— Righe da elaborare —
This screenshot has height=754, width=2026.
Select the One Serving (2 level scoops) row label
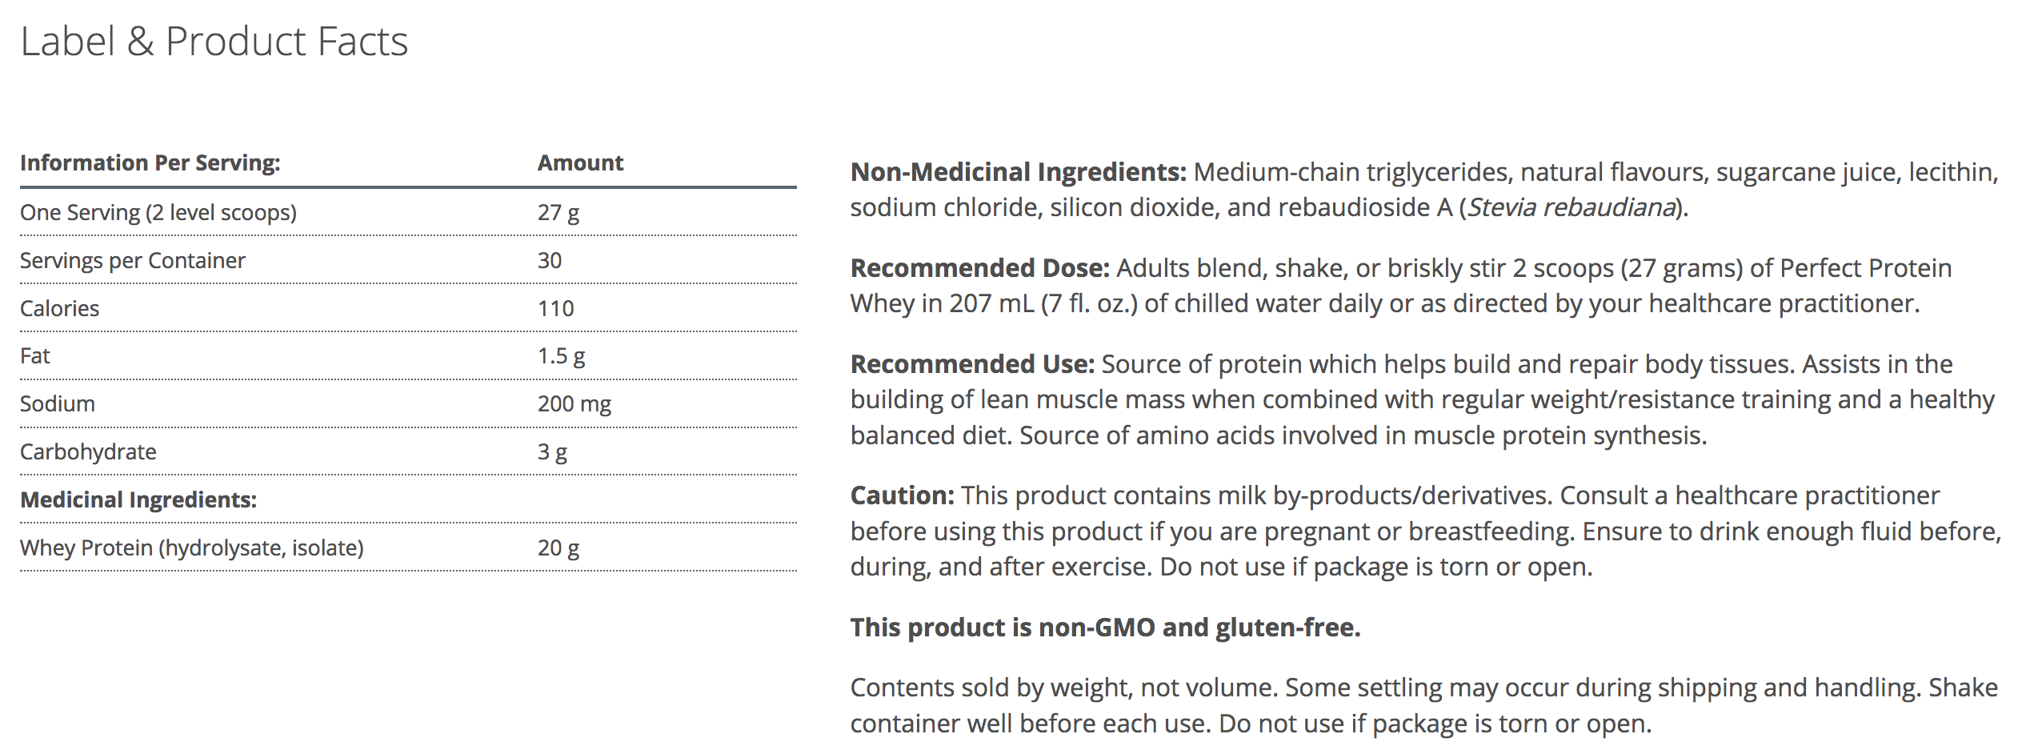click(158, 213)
...
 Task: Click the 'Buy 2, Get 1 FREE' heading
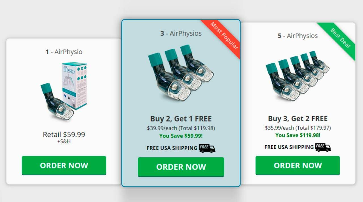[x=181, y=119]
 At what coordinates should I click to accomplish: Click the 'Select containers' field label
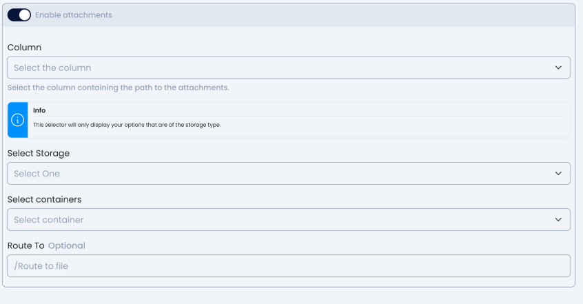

— Istruzioni —
Individua le righe riportate sopra in cui compare la parola "Select" e trascrivile tutte.

— Risultato —
Select the One Serving (2 level scoops) row label
 At what coordinates should I click to accomplish: Click the 'Select containers' field label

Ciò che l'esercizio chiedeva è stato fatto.